Perempuan itu berdiri. “Pergi dari sini lelaki asing!”

Laduka tersentak.

“Pergi!”

“Kamu lapar?”

“Pergi, kami tak mau diganggu,” jerit perempuan itu.

Laduka merasa pernah mengenal perempuan itu. Di mana? Oh...

☼☼☼

Hiruk-pikuk pantai membangunkan Laduka dari tidurnya. Hari sudah sore. Akhirnya, ia selamat. Ombak mengantarnya tepat ke pantai tempat ia bermain mencari kerang, belajar berenang dan menyelam, ketika masih kanak. Pantai itu ramai sekali. Matanya nanar mencari sosok yang sangat dirinduinya. Istri dan putra semata wayangnya.

Ia tak menemukan Tari, istri yang mulai dicintainya. Juga Rewa, putranya yang sebentar lagi jadi pengantin sunat. Lalu bagaimana caranya ia bisa memangkunya? Mengapa mereka tak menunggu di pantai seperti orang-orang yang ramai berkerumun di sepanjang garis pantai?
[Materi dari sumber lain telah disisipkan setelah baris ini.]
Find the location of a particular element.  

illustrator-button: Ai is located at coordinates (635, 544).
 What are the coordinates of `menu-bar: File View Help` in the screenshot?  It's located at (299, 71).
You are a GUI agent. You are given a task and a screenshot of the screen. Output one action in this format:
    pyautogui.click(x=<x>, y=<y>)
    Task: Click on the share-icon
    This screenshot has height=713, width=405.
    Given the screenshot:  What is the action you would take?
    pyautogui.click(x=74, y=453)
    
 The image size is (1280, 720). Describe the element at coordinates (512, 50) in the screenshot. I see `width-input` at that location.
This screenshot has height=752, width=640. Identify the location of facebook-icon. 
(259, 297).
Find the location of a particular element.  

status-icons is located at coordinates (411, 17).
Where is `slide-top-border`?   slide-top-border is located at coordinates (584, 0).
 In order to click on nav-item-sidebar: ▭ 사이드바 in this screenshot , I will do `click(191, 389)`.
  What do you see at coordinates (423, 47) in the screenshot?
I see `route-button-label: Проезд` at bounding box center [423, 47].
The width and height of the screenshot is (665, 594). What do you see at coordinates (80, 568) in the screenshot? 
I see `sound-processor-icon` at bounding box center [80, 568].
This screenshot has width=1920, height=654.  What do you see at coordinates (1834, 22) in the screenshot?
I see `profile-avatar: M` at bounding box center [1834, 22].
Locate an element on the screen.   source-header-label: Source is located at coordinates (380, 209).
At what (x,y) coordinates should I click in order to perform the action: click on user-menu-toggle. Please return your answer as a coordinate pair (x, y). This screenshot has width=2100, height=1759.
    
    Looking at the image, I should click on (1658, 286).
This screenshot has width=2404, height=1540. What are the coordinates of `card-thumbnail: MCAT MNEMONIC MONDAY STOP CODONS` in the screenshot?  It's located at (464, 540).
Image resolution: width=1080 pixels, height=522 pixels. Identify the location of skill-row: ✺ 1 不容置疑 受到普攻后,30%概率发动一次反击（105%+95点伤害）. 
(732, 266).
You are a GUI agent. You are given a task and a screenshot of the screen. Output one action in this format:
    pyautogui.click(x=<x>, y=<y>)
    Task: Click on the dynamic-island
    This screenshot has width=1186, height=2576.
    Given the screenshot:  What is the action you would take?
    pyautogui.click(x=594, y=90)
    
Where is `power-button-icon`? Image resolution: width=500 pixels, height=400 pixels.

Samar-samar Laduka melihat tubuhnya bergegas diturunkan dari lempengan kayu oleh empat lelaki berbaju hitam dengan sigap dan cekatan.

Ia saksikan jasadnya pelan-pelan menghilang ditelan kantung jenazah.

☼☼☼

KHRISNA PABICHARA, lahir di Makasar, 10 November 1975. Saat ini bermukim di pinggiran Jakarta. Bergiat di Kosakata dan Komunitas Planet Senen.